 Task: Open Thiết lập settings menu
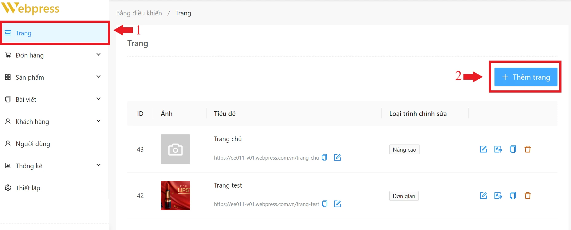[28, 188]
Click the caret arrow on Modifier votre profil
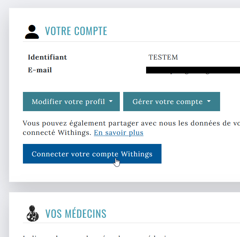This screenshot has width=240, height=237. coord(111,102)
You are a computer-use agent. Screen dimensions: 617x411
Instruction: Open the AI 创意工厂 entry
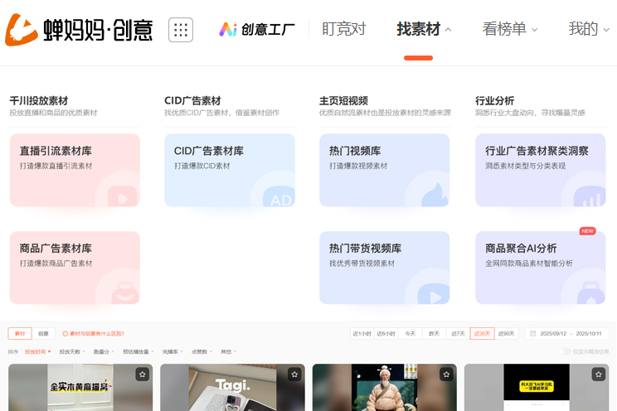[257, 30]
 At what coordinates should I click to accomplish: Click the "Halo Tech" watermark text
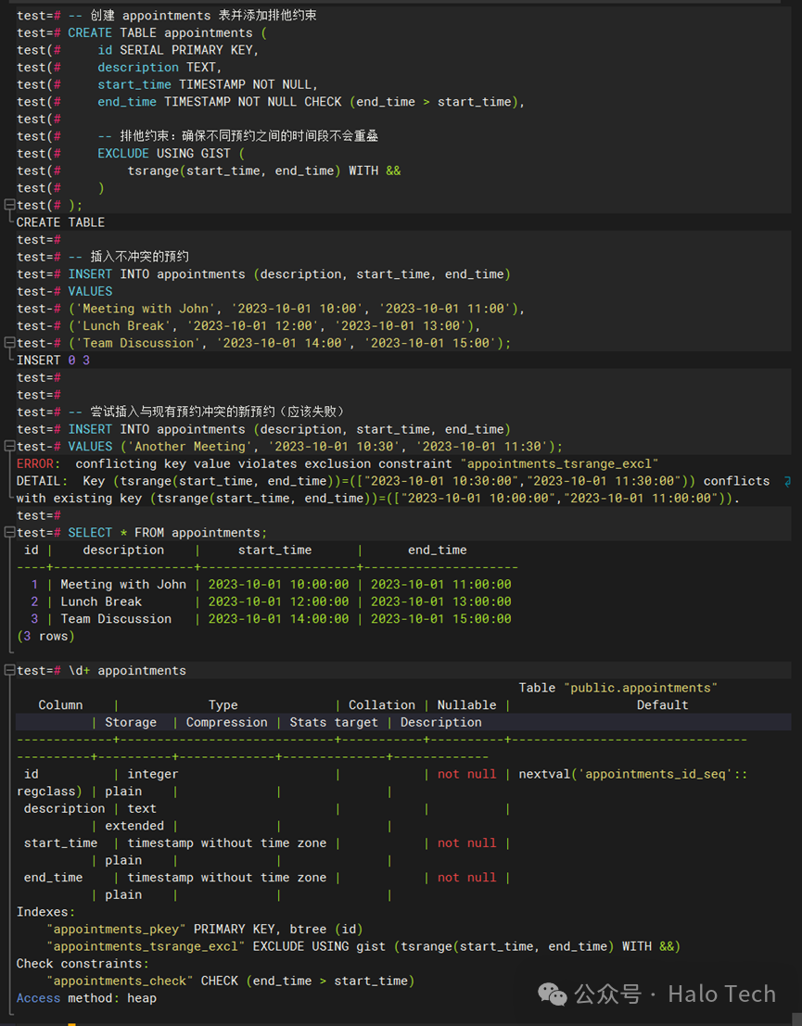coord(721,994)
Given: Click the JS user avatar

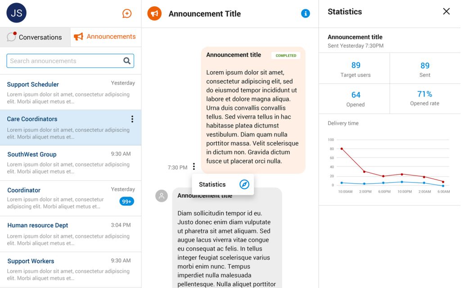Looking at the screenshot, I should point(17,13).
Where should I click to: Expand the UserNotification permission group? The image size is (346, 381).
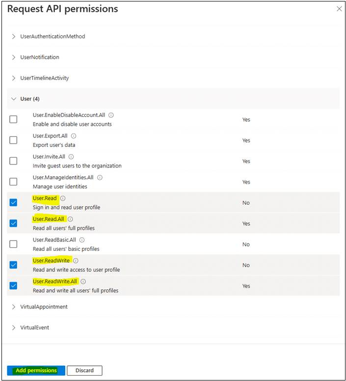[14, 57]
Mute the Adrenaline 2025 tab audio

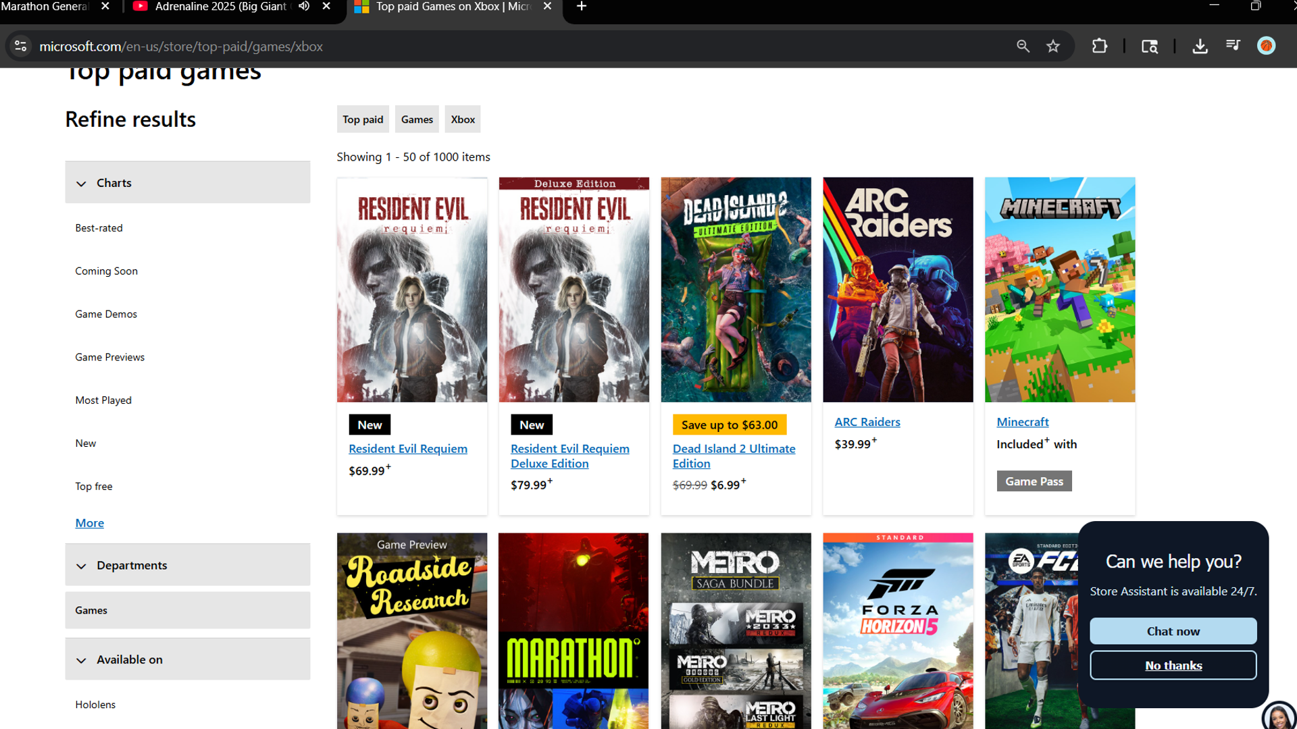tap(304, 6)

***

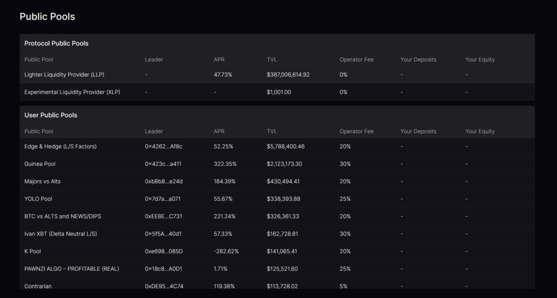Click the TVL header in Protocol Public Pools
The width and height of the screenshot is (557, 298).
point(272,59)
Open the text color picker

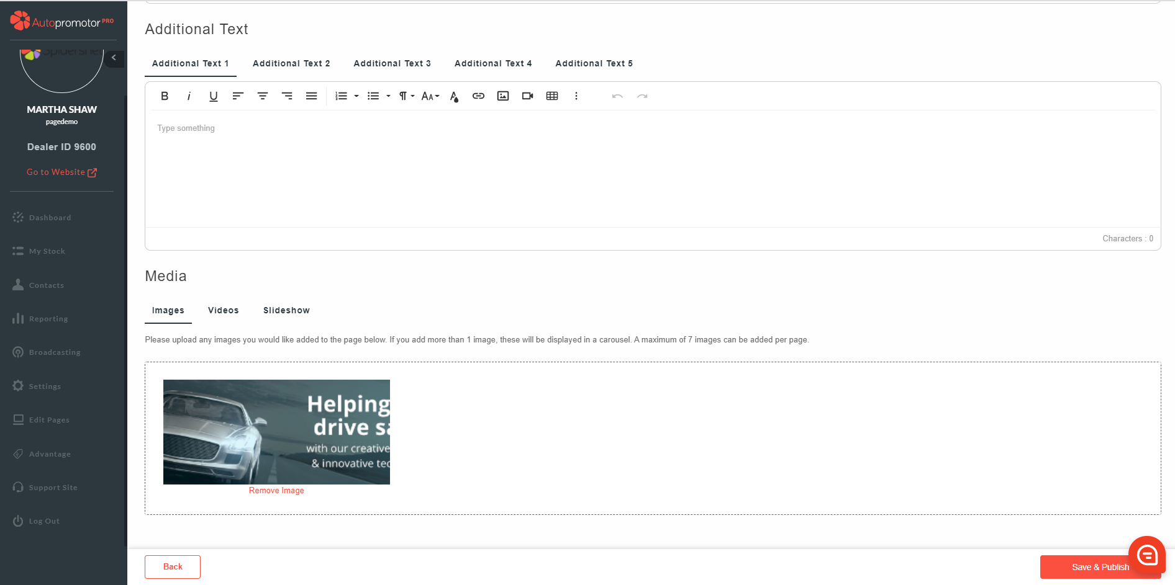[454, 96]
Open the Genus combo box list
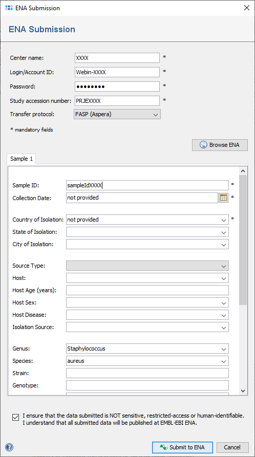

***

WHAT NEEDS TO BE DONE :: Render the stretch of material from the line containing "Task: Open Thiết lập settings menu" through the line containing "tap(304, 6)", both included, as a Markdown table with the columns n and Line, giving each line a row number, skipping blank lines, and leaving out the pictures.

ANSWER TO THE EXERCISE ::
| n | Line |
|---|---|
| 1 |  Task: Open Thiết lập settings menu |
| 2 | [28, 188] |
| 3 | Click the caret arrow on Modifier votre profil |
| 4 | This screenshot has width=240, height=237. coord(111,102) |
| 5 | You are a computer-use agent. Screen dimensions: 617x411 |
| 6 | Instruction: Open the AI 创意工厂 entry |
| 7 | [257, 30] |
| 8 |  At what coordinates should I click to accomplish: Click the "Halo Tech" watermark text |
| 9 | coord(721,994) |
| 10 | Given: Click the JS user avatar |
| 11 | Looking at the screenshot, I should point(17,13). |
| 12 | Where should I click to: Expand the UserNotification permission group? The image size is (346, 381). |
| 13 | [14, 57] |
| 14 | Mute the Adrenaline 2025 tab audio |
| 15 | tap(304, 6) |